Exercise goal:
Whenever the string "target" appears in a line below, please copy the line out.

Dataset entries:
-- Opening Marker --
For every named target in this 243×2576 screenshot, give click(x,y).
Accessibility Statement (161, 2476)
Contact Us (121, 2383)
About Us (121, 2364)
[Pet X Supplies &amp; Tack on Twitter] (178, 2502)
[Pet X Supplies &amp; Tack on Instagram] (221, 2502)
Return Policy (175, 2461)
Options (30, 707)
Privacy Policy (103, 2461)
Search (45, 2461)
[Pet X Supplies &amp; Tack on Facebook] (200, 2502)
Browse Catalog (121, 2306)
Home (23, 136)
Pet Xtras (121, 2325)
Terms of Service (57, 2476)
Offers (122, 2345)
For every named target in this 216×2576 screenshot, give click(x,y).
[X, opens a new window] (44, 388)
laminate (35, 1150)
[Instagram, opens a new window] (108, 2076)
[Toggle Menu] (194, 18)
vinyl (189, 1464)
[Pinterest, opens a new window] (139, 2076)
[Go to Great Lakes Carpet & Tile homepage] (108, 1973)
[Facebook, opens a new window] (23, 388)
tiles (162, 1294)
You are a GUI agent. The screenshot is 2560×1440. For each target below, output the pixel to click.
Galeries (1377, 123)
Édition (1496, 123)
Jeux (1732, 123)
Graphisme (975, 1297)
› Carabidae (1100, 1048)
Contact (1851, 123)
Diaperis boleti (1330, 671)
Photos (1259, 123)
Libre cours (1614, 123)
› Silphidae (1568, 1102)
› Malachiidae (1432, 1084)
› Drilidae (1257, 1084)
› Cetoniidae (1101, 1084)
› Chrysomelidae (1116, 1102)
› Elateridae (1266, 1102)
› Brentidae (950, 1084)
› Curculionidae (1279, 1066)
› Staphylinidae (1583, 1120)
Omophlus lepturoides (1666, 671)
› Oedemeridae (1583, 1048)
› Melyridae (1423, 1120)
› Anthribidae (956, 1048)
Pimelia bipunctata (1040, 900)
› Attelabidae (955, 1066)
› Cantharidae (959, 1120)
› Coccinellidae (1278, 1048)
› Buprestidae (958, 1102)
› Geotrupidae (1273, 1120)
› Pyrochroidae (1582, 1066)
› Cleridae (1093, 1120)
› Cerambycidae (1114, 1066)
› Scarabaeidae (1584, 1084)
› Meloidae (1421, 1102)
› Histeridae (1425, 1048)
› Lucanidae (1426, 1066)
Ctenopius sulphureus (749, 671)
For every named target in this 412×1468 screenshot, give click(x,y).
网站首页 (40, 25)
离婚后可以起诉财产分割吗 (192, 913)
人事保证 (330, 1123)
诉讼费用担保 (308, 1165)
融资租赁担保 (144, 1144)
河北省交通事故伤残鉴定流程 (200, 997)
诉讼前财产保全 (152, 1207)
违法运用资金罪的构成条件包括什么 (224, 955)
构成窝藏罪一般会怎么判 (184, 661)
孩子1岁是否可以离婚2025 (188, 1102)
-- Closing Marker --
Written response:
For every named target in this 243×2576 screenshot, give click(x,y).
For every named target in this 216×2576 screenshot, give click(x,y).
You are a GUI agent. The screenshot is 2560×1440. For each target below, output the pixel to click.
For every named target in this 412×1468 screenshot, give click(x,y).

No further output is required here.